▶ **Page text**
Frankly, the current state of affairs in the Java community is not
acceptable, and even laughable, given that solutions to these problems
(fast build, correct build) are known and have been known for many,
many years in the context of C and C++. (That javac cannot or will not
output dependency information ala gcc -M is amazing.) Having said
that, I would love to be proven quite wrong. I thank you in advance
for any advice or insight you are willing to give.

I don't get why you believe that Java class files do not contain
enough dependency information. At least the class hierarchy and
classes referred to by fields and methods (signature and code) should
be found there. Reflection can be problematic, but it would be with a
Java parser too. However, since I'm not an expert in the matter, I may
be missing something.

If you choose the Java parser way, instead, there are probably ways to
avoid writing your own. You mentioned you use Eclipse: Eclipse is able
to gather dependency information, at least at the source level (they
call it "Call hierarchy" iirc). You might be able to hook at that,
either with Eclipse's plugin facilities or by hacking Eclipse itself,
which is open source. Or, you might use an existing Java parser:
OpenJDK and BeanShell (Java interpreter) surely contain one.

▶ **Directions**
1/ From the Java build discussion, echo the passage between "I don't get" and "surely contain one.", inclusive.
2/ According to the Java build discussion, which two projects surely contain an existing Java parser?
3/ In the Java build discussion, why is the current state of affairs in the Java community called unacceptable and even laughable?

▶ **Dataset excerpt**
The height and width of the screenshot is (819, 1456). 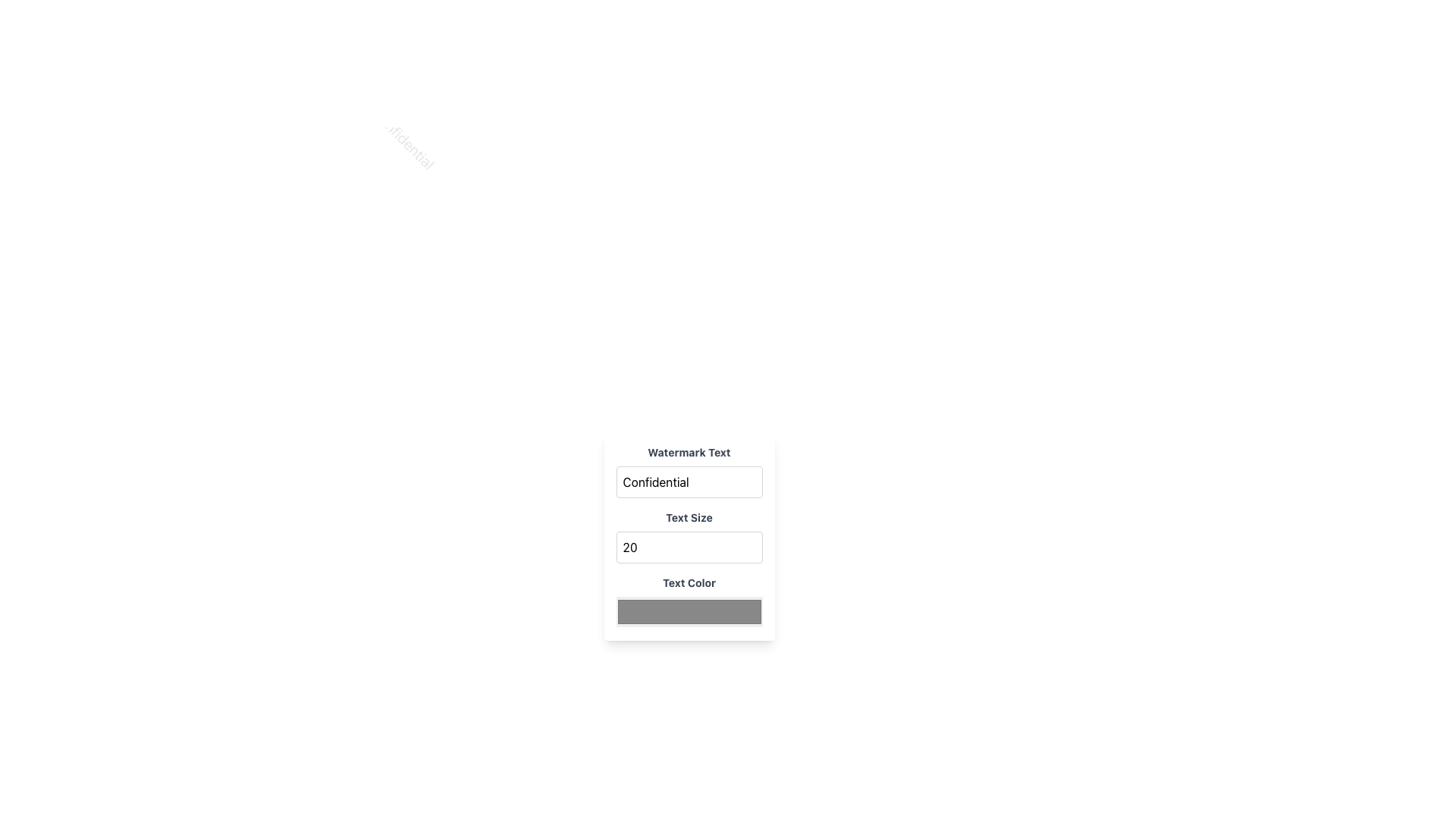 What do you see at coordinates (688, 601) in the screenshot?
I see `the color picker input located in the third group from the top, below 'Text Size'` at bounding box center [688, 601].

▶ **Results in order**
1/
I don't get why you believe that Java class files do not contain
enough dependency information. At least the class hierarchy and
classes referred to by fields and methods (signature and code) should
be found there. Reflection can be problematic, but it would be with a
Java parser too. However, since I'm not an expert in the matter, I may
be missing something.

If you choose the Java parser way, instead, there are probably ways to
avoid writing your own. You mentioned you use Eclipse: Eclipse is able
to gather dependency information, at least at the source level (they
call it "Call hierarchy" iirc). You might be able to hook at that,
either with Eclipse's plugin facilities or by hacking Eclipse itself,
which is open source. Or, you might use an existing Java parser:
OpenJDK and BeanShell (Java interpreter) surely contain one.

2/ OpenJDK and BeanShell.

3/ Solutions to the problems of fast and correct builds are known and have been known for many years in C and C++.